Bureau de Jacqueline Harpman

Deux fonds majeurs sont récemment venus enrichir les collections patrimoniales des Archives & Musée de la Littérature. Leur contenu a déjà fait l’objet d’un inventaire exhaustif, dans l’attente d’un dépouillement détaillé.

Le fonds Thomas Owen

Ce fonds comporte essentiellement des archives liées aux carrières parallèles de Stéphane Rey et de Thomas Owen, les deux pseudonymes sous lesquels a écrit Gérald Bertot (1910-2002). Celui-ci a travaillé pendant plus de 40 ans pour la meunerie Le Moulin des Trois Fontaines dont il deviendra directeur.

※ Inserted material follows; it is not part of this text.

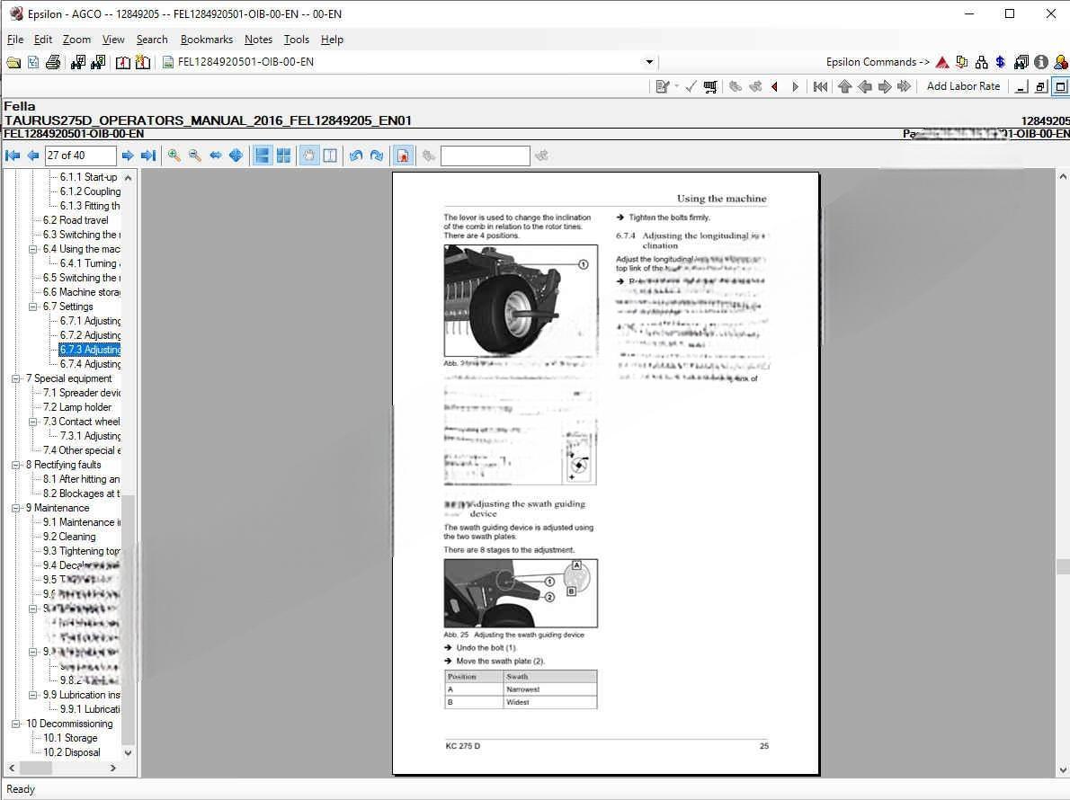
Task: Jump to the last page of the document
Action: click(x=148, y=156)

Sous le pseudonyme de Stéphane Rey, il est devenu critique d’art pour La Libre Belgique et pour L’Echo. Et c’est sous le nom de Thomas Owen qu’il a produit une oeuvre littéraire tournée essentiellement vers le fantastique. Il est élu membre de l’Académie de Langue et de Littérature françaises de Belgique en 1975.

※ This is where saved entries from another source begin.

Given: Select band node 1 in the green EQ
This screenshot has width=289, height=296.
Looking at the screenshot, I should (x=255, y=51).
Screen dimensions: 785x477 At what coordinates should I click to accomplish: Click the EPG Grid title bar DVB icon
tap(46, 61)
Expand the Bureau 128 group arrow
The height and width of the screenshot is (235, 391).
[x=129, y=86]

Pour ce qui concerne Thomas Owen, le fonds se compose de manuscrits, notes de travail, correspondances, photos… et se complète d’une bibliothèque des oeuvres de l’auteur, d’oeuvres dédicacées d’auteurs belges tels que Jean Ray, Nadine Monfils, Claude Seignolle, Georges Linze, Stanislas-André Steeman, ainsi que d’essais consacrés à Thomas Owen.

Le fonds comporte également la totalité des critiques artistiques de Stéphane Rey, soit environ 8 500 articles sur fiches classées par nom d’artiste, de la correspondance échangée avec de nombreux artistes ainsi que des dessins, affiches et tableaux, généralement offerts et dédicacés à Stéphane Rey et/ou à Thomas Owen. Relevons les noms de Claude Lyr, Roger Somville, Marie Howet, Léonor Fini, J. J. Gailliard, Serge Creuz, Maria Noppen de Matteis, etc.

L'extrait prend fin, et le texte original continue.